Consigne a
Recopiez le passage sur les cotisations sociales de « Les (éventuels) lecteurs » à « leurs besoins présents. ».

Texte source
________________

Les (éventuels) lecteurs de ce petit texte auront compris qu’il s’agit bien ici de relever le caractère problématique des cotisations. Certes elles reposent à la fois sur les salariés et les entreprises, sur le travail et le capital, et c’est une grande vertu. Certes, les baisses de cotisations doivent cesser : elles semblent constituer l’alpha et l’oméga des politiques économiques orthodoxes, sensées stimuler l’investissement et la création d’emplois, avec les résultats que l’on connaît.
Mais, en gros, à niveau social comparable, les jeunes cotisent pour un système de protection, permettant aux générations qui ont connu des perspectives d’emploi meilleures que les leurs, de profiter encore du « bon » système de retraites, sans que ce système ne leur garantisse les mêmes futurs avantages en terme de retraite, ni ne réponde à leurs besoins présents.

________________

Consigne b
Réécrivez les lignes de données ci-dessous, depuis celle qui contient « Where should I click to: Start » jusqu'à la dernière, en remplaçant « yellow » par « green » et sans rien changer d'autre.

(Entrées enregistrées)

________________

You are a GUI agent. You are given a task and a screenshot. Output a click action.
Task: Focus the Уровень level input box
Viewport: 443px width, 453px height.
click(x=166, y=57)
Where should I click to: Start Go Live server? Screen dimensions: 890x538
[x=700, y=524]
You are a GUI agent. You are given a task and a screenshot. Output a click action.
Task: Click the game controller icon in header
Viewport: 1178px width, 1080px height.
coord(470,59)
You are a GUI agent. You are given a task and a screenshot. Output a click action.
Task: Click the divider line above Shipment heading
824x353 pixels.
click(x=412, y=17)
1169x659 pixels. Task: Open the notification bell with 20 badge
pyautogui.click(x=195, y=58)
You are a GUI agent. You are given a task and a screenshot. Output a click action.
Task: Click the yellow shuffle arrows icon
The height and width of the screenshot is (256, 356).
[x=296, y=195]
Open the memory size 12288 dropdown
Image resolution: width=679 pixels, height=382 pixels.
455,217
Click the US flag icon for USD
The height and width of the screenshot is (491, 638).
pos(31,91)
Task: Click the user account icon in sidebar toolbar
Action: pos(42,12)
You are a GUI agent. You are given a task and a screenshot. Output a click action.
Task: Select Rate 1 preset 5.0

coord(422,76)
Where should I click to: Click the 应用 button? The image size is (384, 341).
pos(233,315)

________________

Résultat attendu a
Les (éventuels) lecteurs de ce petit texte auront compris qu’il s’agit bien ici de relever le caractère problématique des cotisations. Certes elles reposent à la fois sur les salariés et les entreprises, sur le travail et le capital, et c’est une grande vertu. Certes, les baisses de cotisations doivent cesser : elles semblent constituer l’alpha et l’oméga des politiques économiques orthodoxes, sensées stimuler l’investissement et la création d’emplois, avec les résultats que l’on connaît.
Mais, en gros, à niveau social comparable, les jeunes cotisent pour un système de protection, permettant aux générations qui ont connu des perspectives d’emploi meilleures que les leurs, de profiter encore du « bon » système de retraites, sans que ce système ne leur garantisse les mêmes futurs avantages en terme de retraite, ni ne réponde à leurs besoins présents.

Résultat attendu b
Where should I click to: Start Go Live server? Screen dimensions: 890x538
[x=700, y=524]
You are a GUI agent. You are given a task and a screenshot. Output a click action.
Task: Click the game controller icon in header
Viewport: 1178px width, 1080px height.
coord(470,59)
You are a GUI agent. You are given a task and a screenshot. Output a click action.
Task: Click the divider line above Shipment heading
824x353 pixels.
click(x=412, y=17)
1169x659 pixels. Task: Open the notification bell with 20 badge
pyautogui.click(x=195, y=58)
You are a GUI agent. You are given a task and a screenshot. Output a click action.
Task: Click the green shuffle arrows icon
The height and width of the screenshot is (256, 356).
[x=296, y=195]
Open the memory size 12288 dropdown
Image resolution: width=679 pixels, height=382 pixels.
455,217
Click the US flag icon for USD
The height and width of the screenshot is (491, 638).
pos(31,91)
Task: Click the user account icon in sidebar toolbar
Action: pos(42,12)
You are a GUI agent. You are given a task and a screenshot. Output a click action.
Task: Select Rate 1 preset 5.0

coord(422,76)
Where should I click to: Click the 应用 button? The image size is (384, 341).
pos(233,315)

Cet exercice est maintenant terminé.